PARALLEL, HIGH-RESOLUTION CARBON AND SULFUR ISOTOPE RECORDS AND THEIR USE IN RESOLVING THE MECHANISMS BEHIND REGIONAL AND GLOBAL ISOTOPE EXCURSIONS

Analyses of carbonate rocks permit the generation of parallel, high-resolution carbon, sulfur and strontium isotope records for seawater spanning geologic history. An emerging proxy, carbonate-associated sulfate (CAS), has been shown to faithfully track the sulfur isotope composition of seawater in both modern and ancient environments. Because of the links between the carbon and sulfur cycles, , high resolution, CAS-based S isotope records have the potential to shed essential mechanistic light on the causes and the global versus regional implications of carbon isotope excursions observed in the geological record.

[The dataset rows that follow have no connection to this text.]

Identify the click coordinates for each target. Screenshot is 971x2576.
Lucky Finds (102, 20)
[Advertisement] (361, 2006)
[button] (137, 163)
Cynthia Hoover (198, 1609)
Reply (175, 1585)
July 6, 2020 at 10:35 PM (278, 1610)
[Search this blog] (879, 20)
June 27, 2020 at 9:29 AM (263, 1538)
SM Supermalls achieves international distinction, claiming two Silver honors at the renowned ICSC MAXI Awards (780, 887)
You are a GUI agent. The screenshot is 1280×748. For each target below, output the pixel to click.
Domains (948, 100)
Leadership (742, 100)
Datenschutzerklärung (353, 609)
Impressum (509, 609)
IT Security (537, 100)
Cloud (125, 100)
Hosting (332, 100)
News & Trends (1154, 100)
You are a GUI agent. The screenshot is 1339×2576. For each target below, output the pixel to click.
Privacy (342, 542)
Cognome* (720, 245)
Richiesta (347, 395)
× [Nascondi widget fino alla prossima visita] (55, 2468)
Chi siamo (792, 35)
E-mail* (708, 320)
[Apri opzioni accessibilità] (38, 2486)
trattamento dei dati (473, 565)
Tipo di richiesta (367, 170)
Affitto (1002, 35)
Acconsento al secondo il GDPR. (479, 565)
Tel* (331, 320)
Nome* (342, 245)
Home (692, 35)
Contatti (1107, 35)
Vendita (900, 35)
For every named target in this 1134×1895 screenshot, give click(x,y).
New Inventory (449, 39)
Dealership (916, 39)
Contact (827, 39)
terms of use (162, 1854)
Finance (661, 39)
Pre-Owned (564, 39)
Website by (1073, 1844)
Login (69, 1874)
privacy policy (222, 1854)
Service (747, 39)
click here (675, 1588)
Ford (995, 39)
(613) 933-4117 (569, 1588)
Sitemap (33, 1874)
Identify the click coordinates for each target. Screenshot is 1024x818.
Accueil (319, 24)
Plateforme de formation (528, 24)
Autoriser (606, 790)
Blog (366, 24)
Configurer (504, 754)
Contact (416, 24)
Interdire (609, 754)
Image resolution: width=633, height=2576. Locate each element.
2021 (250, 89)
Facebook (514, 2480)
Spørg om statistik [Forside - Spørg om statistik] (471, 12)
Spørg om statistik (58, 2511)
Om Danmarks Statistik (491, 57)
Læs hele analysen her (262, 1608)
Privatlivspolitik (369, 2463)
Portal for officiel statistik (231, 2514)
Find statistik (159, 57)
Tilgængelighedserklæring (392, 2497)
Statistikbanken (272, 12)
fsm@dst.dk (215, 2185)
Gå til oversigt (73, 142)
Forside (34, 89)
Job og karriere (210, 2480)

Results from the Late Cambrian SPICE event preserved at Shingle Pass, Nevada, show parallel positive C (4 per mil) and S (25 per mil) isotope excursions, likely recording a large-scale marine organic carbon burial event with sympathetic pyrite burial. Carbon and sulfur records from other events throughout the Paleozoic show a variety of different and evolving relationships. A Silurian-Devonian boundary section at Strait Creek, West Virginia, reveals a positive C excursion of 6 per mil but with an enigmatic S isotope relationship. Specifically, a possible negative S excursion (15 per mil) seems to be in phase with the large, positive C shift. By contrast, a Kinderhookian-Osagean (Early Mississippian) section in the Confusion Range, Utah, records invariant S isotope ratios across a C isotope excursion of 6 per mil. Mid-to-late Paleozoic records may be dominated by terrestrial organic C burial, which would lack parallel pyrite burial. Alternatively, the coupling of mid-to-late Paleozoic, high-resolution C-S isotope records may have weakened with decreasing sensitivity of the seawater S isotope reservoir to flux terms, the result of marine sulfate concentration increasing through the Paleozoic. Additional, ongoing high-resolution CAS work includes Pennsylvanian (Missourian) cyclothems and the Ordovician-Silurian boundary as part of our effort to deconvolve the drivers behind local versus global isotope effects under different and evolving oceanic conditions.